— EXERCISE PROMPT —
Please repeat the records below exactly, skipping any pictures.

— EXERCISE INPUTS —
= = = = =

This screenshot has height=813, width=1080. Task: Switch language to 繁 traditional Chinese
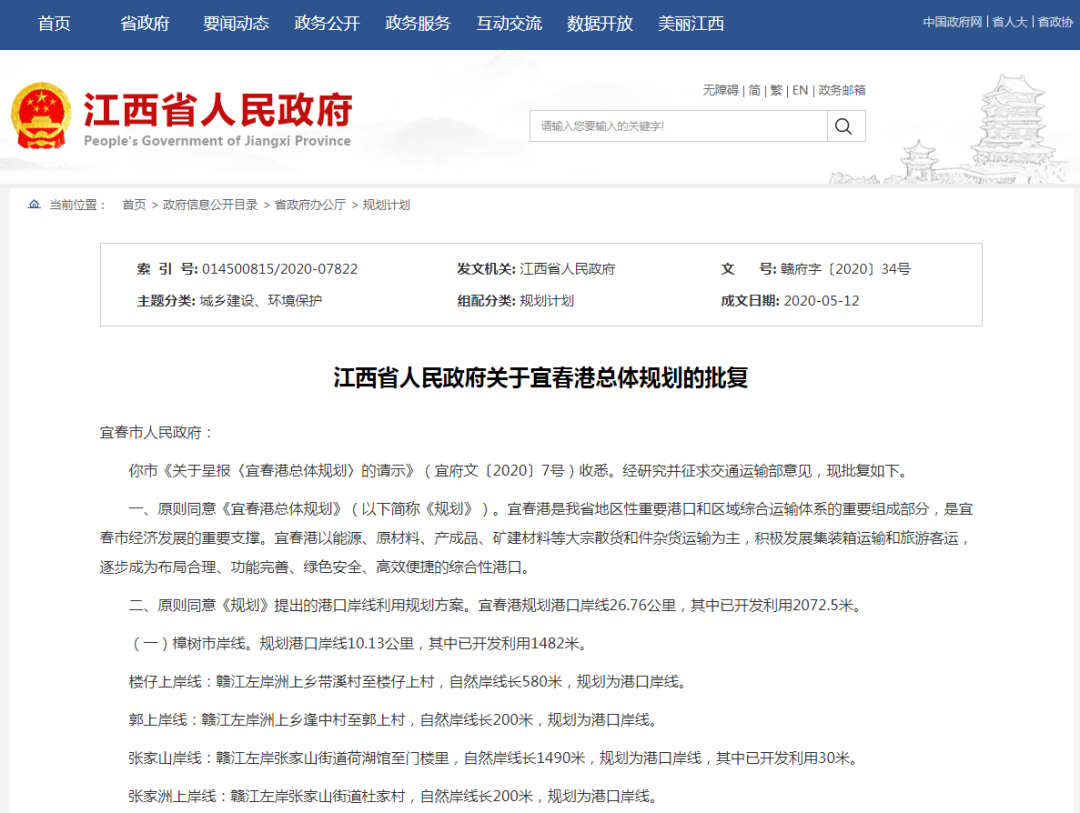pos(775,90)
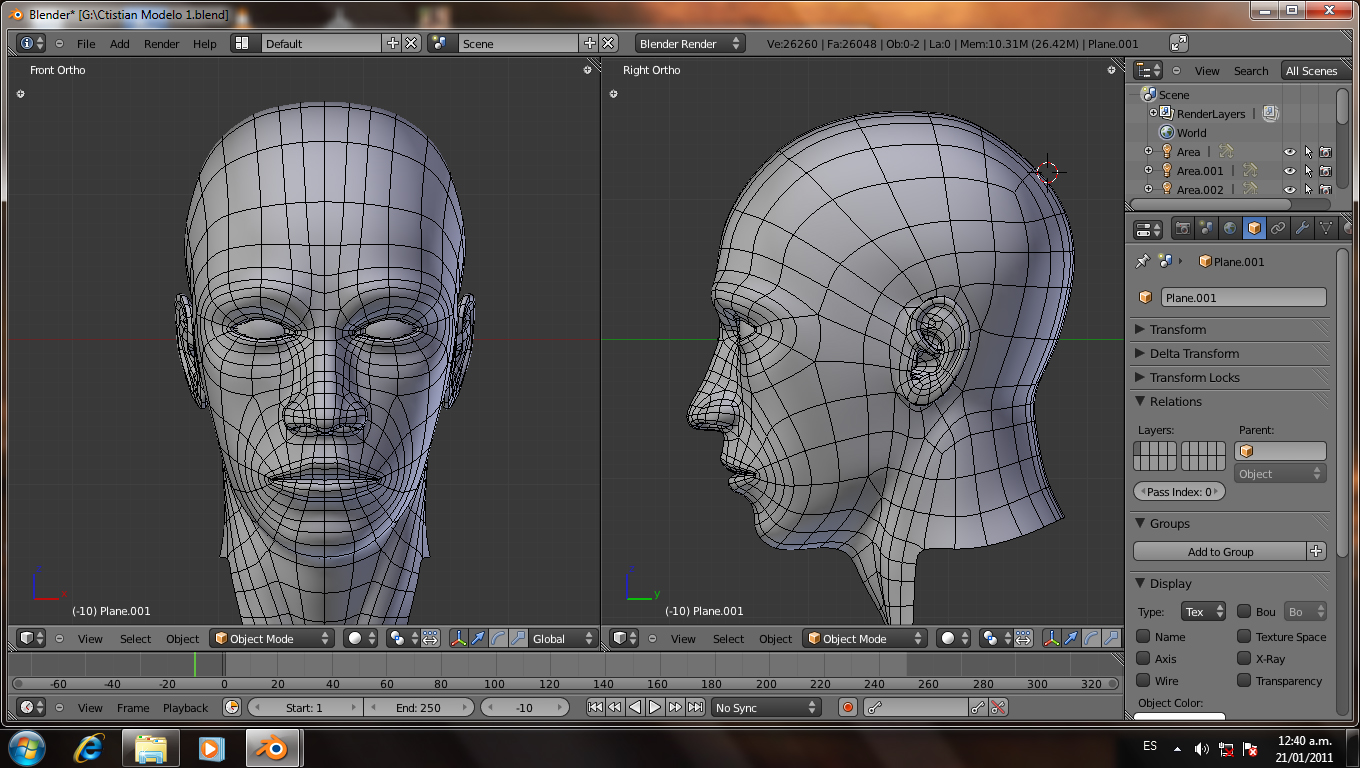This screenshot has height=768, width=1360.
Task: Open the File menu
Action: 86,44
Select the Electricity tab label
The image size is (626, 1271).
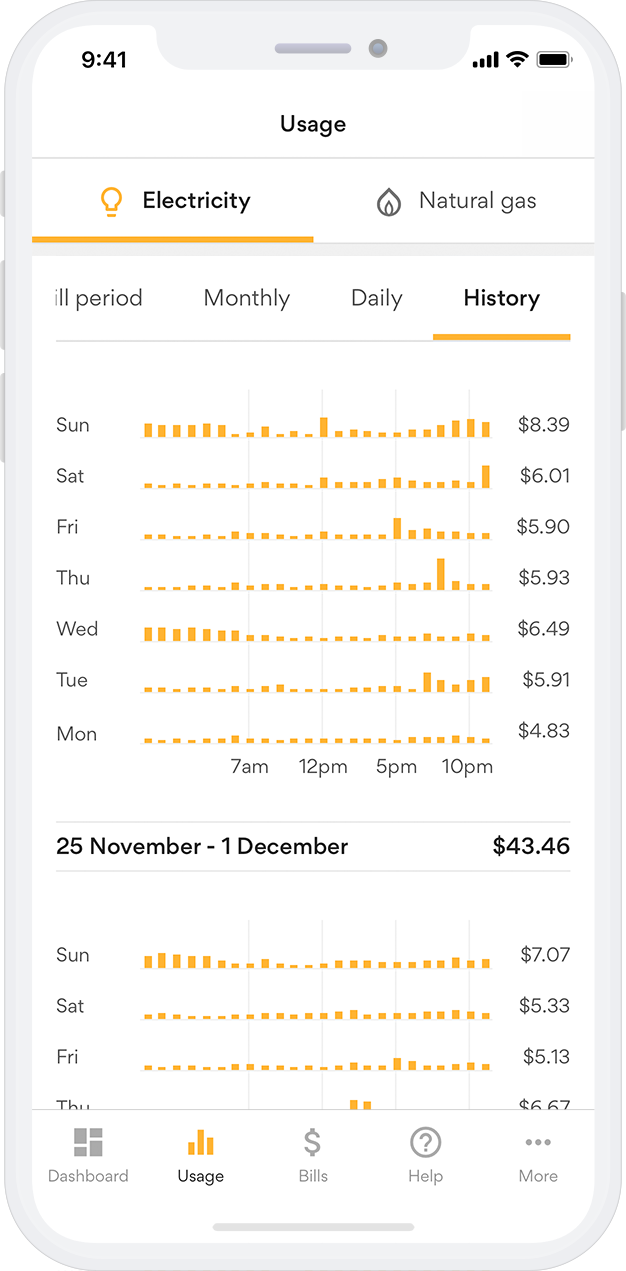(x=196, y=201)
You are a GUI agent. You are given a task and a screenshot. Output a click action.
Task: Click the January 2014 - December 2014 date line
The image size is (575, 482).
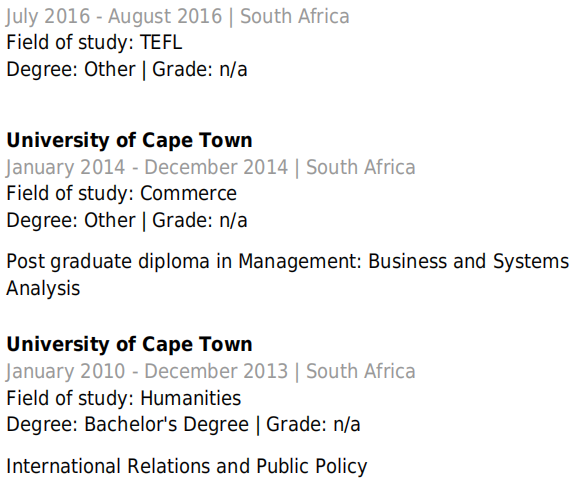[x=210, y=167]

= = = = =

— EXERCISE SOLUTION —
This screenshot has height=813, width=1080. Task: Switch language to 繁 traditional Chinese
pos(775,90)
This screenshot has height=768, width=1360.
Task: Open the File menu
Action: 86,44
Select the Electricity tab label
The image size is (626, 1271).
(x=196, y=201)
You are a GUI agent. You are given a task and a screenshot. Output a click action.
Task: Click the January 2014 - December 2014 date line
The image size is (575, 482).
[x=210, y=167]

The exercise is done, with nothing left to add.